How can I OpenDatabase without UID and PWD!!

How can I OpenDatabase without UID and PWD!!

Post by Rukesh Pate » Fri, 13 Feb 1998 04:00:00



Hi,
I have an NT service which opens an SQL SERVER database using ADO. To
open the database I need a UID and PWD. Since, I am running it from an
NT service I can't display any dialogbox. One way to solve this is to
hard code the UID and PWD in the code OR to store it in the registry.
Obvisouly, this is unacceptable.

One way I can see of solving this, is to, start the service in a user
account (not System Account) and use this security context to open the
database. Unfortunatly, I can only have the SID and there is no way of
using SID to open database.

Got any better solution?

Thanks,
Rukesh

 
 
 

How can I OpenDatabase without UID and PWD!!

Post by Matt Neerinc » Mon, 16 Feb 1998 04:00:00


If you use SQL Server's  Windows NT Integrated login (uses NT security
information to
validate user) then you can map any user account to any SQL Server user.
You can
set up SQL Server to use both (this is called Mixed) as well so you won't
break other
applications that use a regular userid/password login.

Matt


>Hi,
>I have an NT service which opens an SQL SERVER database using ADO. To
>open the database I need a UID and PWD. Since, I am running it from an
>NT service I can't display any dialogbox. One way to solve this is to
>hard code the UID and PWD in the code OR to store it in the registry.
>Obvisouly, this is unacceptable.

>One way I can see of solving this, is to, start the service in a user
>account (not System Account) and use this security context to open the
>database. Unfortunatly, I can only have the SID and there is no way of
>using SID to open database.

>Got any better solution?

>Thanks,
>Rukesh


 
 
 

How can I OpenDatabase without UID and PWD!!

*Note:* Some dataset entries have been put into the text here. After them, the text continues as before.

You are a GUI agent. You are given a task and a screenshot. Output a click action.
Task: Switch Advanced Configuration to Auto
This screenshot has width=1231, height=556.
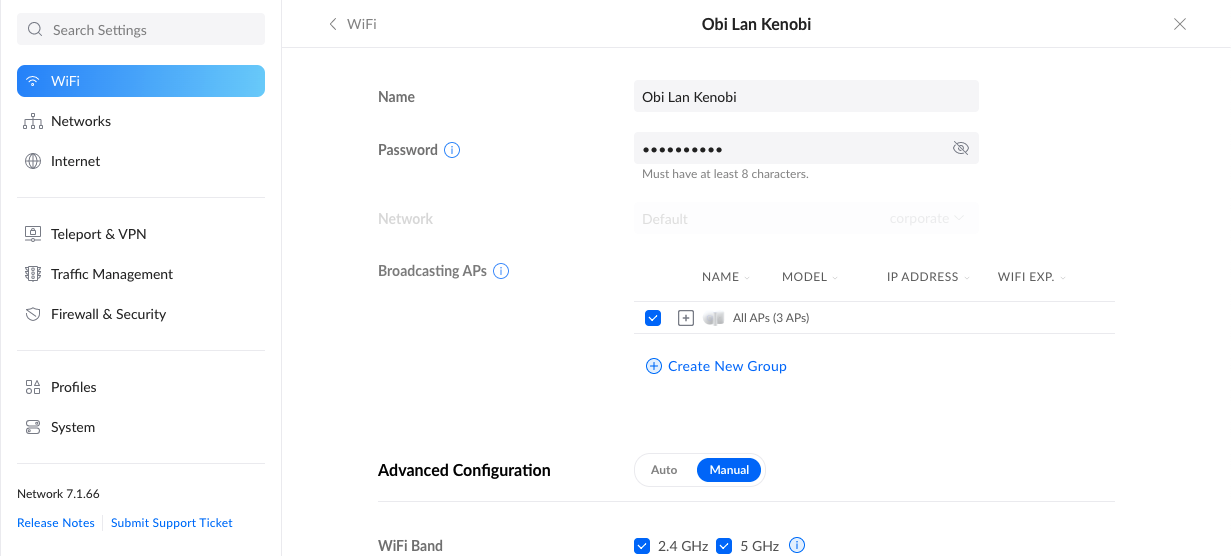[x=664, y=470]
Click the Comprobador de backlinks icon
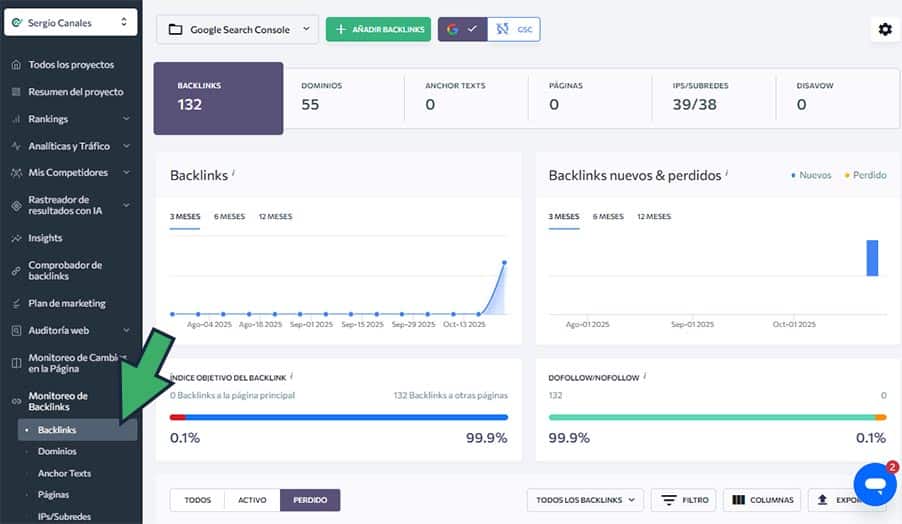This screenshot has width=902, height=524. pos(16,271)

Post by Skip Sailo » Sun, 22 Feb 1998 04:00:00




Quote:>Hi,
>I have an NT service which opens an SQL SERVER database using ADO. To
>open the database I need a UID and PWD. Since, I am running it from an
>NT service I can't display any dialogbox. One way to solve this is to
>hard code the UID and PWD in the code OR to store it in the registry.
>Obvisouly, this is unacceptable...

This is not obvious to me.  If I have a service that requires access
to secure resources I have to treat the service like any other user of
secure resources, don't I?  This means telling the service what his
user name and password is.

This also means changing the service's password frequently and making
sure that the password is not something easily guessed.

I trust my programs to keep thier passwords secret more than I trust
my human users.  Are you worried that some hack will break in to your
code repository and read the variable value assigned to the PWD, or
are you worried that there are hacks listening to your network traffic
for passwords?  Or are you reluctant to spend the time it takes to
manage the service as yet another user?